Use ExifTools to collect camera and location metadata where available.
Use FFmpeg to extract five representative frames from each video.
Query the local oMLX AI server for image and video content descriptions.
Store the generated descriptions and metadata in a new MySQL table.

The important part is that I am no longer paying per image or per video, and can run more computationally expensive queries such as full 1-2 paragraph image descriptions. Once the local AI setup is working, the cost is mostly electricity, heat, and time.

Challenges

This was not plug-and-play. I had to do a fair amount of tuning.

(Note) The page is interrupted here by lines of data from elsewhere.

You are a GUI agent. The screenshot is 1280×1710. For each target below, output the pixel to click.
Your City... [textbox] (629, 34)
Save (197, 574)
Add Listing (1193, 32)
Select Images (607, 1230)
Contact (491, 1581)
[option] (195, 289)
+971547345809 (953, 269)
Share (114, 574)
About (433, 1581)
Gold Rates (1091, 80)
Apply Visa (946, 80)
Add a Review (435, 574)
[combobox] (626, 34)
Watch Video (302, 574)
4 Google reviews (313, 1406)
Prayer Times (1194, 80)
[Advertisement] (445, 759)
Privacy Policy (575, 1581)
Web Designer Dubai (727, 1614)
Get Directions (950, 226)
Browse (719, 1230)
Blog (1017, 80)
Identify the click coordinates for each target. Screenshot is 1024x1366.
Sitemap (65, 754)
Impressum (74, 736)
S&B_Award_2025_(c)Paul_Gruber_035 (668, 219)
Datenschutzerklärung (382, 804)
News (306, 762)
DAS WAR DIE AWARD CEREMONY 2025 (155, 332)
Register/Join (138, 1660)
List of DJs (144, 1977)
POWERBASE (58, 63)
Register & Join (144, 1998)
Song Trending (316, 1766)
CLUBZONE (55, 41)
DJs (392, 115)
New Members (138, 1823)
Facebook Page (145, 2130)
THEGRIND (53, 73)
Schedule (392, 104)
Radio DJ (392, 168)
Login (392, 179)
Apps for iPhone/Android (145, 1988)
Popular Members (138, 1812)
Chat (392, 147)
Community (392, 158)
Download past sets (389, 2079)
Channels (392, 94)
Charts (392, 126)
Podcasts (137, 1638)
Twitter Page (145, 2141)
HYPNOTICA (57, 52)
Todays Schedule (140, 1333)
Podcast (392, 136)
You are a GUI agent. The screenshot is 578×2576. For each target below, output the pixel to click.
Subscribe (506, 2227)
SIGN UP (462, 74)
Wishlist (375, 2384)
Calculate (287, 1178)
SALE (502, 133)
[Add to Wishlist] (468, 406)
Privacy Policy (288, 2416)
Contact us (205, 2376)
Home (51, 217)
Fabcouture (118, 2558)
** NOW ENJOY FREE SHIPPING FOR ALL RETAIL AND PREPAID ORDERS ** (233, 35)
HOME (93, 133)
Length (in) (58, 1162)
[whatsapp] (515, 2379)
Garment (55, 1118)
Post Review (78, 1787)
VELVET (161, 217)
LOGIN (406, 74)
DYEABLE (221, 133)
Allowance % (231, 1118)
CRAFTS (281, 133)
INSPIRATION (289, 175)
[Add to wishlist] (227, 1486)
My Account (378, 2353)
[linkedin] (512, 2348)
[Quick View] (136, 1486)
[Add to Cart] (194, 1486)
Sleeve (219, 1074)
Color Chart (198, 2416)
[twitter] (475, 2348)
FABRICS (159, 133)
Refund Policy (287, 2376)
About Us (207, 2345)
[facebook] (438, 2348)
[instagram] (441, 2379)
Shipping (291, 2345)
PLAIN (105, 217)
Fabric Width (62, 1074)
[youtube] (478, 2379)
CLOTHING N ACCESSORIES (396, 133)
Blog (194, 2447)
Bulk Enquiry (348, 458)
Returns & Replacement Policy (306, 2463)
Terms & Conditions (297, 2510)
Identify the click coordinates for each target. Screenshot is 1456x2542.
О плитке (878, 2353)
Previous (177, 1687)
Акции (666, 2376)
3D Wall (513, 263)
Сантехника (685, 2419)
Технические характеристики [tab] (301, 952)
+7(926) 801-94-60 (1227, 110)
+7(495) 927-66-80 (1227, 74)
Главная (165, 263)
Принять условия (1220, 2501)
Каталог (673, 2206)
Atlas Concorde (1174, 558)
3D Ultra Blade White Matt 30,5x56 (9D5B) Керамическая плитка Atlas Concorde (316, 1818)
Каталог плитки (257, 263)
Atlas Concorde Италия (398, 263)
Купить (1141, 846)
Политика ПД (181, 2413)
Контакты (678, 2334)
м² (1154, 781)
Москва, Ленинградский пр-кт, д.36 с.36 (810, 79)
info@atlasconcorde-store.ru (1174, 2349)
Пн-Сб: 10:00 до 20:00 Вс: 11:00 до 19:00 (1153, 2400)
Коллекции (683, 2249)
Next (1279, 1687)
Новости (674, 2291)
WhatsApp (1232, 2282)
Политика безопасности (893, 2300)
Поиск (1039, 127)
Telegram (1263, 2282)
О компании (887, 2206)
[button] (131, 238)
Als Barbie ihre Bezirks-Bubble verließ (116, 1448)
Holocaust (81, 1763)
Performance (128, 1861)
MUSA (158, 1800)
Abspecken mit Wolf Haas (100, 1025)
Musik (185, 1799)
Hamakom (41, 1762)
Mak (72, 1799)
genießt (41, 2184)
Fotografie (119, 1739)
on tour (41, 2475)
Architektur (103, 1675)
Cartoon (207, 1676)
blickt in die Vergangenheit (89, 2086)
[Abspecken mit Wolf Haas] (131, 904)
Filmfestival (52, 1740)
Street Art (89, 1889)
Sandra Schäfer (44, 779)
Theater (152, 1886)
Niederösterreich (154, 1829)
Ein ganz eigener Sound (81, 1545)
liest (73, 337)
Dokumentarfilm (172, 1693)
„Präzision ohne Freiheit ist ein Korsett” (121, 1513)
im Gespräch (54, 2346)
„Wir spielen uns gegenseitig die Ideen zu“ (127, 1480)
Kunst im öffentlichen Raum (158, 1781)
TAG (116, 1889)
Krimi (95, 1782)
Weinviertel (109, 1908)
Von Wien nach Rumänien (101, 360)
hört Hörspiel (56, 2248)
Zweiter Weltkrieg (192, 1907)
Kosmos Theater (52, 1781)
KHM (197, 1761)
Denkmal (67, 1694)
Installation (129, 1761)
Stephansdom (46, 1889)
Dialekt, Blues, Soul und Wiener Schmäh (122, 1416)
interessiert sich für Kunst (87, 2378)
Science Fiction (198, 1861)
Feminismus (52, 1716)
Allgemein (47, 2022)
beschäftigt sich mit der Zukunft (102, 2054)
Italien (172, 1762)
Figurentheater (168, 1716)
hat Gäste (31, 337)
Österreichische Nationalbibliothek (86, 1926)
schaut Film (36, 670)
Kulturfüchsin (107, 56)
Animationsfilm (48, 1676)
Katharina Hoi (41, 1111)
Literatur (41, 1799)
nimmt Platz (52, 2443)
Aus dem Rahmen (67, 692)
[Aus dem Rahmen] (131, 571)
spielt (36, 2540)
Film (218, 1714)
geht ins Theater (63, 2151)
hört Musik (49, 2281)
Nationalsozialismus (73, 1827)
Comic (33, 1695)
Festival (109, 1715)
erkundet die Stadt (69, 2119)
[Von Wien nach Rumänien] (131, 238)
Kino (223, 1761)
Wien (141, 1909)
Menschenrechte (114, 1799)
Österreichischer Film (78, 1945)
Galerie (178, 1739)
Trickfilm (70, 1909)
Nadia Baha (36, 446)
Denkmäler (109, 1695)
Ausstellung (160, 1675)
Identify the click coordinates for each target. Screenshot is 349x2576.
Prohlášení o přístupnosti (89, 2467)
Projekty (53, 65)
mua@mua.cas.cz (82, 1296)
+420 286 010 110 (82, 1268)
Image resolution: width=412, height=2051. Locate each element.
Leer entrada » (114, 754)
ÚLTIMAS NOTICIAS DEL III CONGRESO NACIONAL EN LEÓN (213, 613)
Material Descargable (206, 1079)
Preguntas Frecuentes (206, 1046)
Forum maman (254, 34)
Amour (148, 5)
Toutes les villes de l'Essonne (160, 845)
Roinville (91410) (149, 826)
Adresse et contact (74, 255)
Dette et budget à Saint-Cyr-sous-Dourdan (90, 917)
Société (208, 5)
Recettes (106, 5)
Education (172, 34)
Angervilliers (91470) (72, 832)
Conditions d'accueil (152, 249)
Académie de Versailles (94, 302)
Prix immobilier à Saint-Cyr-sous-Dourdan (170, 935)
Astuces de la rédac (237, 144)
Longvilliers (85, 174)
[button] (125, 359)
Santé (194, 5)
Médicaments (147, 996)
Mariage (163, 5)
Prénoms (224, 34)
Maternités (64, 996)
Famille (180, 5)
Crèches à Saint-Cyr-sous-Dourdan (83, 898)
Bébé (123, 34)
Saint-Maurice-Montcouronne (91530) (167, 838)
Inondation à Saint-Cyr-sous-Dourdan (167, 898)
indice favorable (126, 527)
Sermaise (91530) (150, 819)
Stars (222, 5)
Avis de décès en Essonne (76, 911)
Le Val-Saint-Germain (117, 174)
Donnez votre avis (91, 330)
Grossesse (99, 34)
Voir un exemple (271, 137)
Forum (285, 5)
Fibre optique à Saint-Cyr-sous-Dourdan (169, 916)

One issue was image size. Some of the images being sent to the local AI model were too large, which created context window and memory problems. That may also explain why the earlier cloud API run became more expensive than expected.

I asked Codex to recommend a practical image size for tagging and description generation. The script now resizes images before sending them to the AI server. The resized images are still good enough for recognition, but they are much easier on the model.

I also used ChatGPT to analyze my oMLX server logs and help tune performance settings, including:

Context window
Maximum tokens
Concurrent requests

Heat was another issue. During long runs, the MacBook Pro can get hot from sustained CPU, GPU, and memory usage. To reduce stress on the machine, I added a five-minute cooldown after every 500 requests.

This makes the 6-day job take 4 hours longer, but that is acceptable. The whole point of this setup is that it can run unattended.

Current Results

It is working.

The current run is slow, but steady. With around 30,000 media items and an average of roughly 22 seconds per item, the full job should take 6 days or more with breaks.

That sounds terrible compared with cloud processing, but it changes the economics. I can stop, tweak prompts, retry batches, and improve the database without watching a meter run.

For my use case, local AI does not have to be instant. It just has to be good enough, reliable enough, and cheap enough to keep running.

What I Learned

Local AI (for my hardware) is more powerful than I expected, but is much slower than cloud-models and takes more setup. Even so, local AI has its own advantages:

No per-request cost
Ability to reprocess data without paying again
Useful performance on consumer Apple Silicon hardware
A good fit for long-running batch jobs

For a project like tagging and describing a lifetime of personal photos and videos, that tradeoff makes sense.

Another surprising part is that older hardware still has a role. My 2016 Intel MacBook Pro is not running the AI model, but it is perfect as a worker machine that can run Python scripts all day. The M2 Max does the AI work, and the Ubuntu laptop keeps the pipeline moving.

That combination turned out to be exactly what I needed: one machine for local AI, one machine for automation, and no cloud bill for every experiment.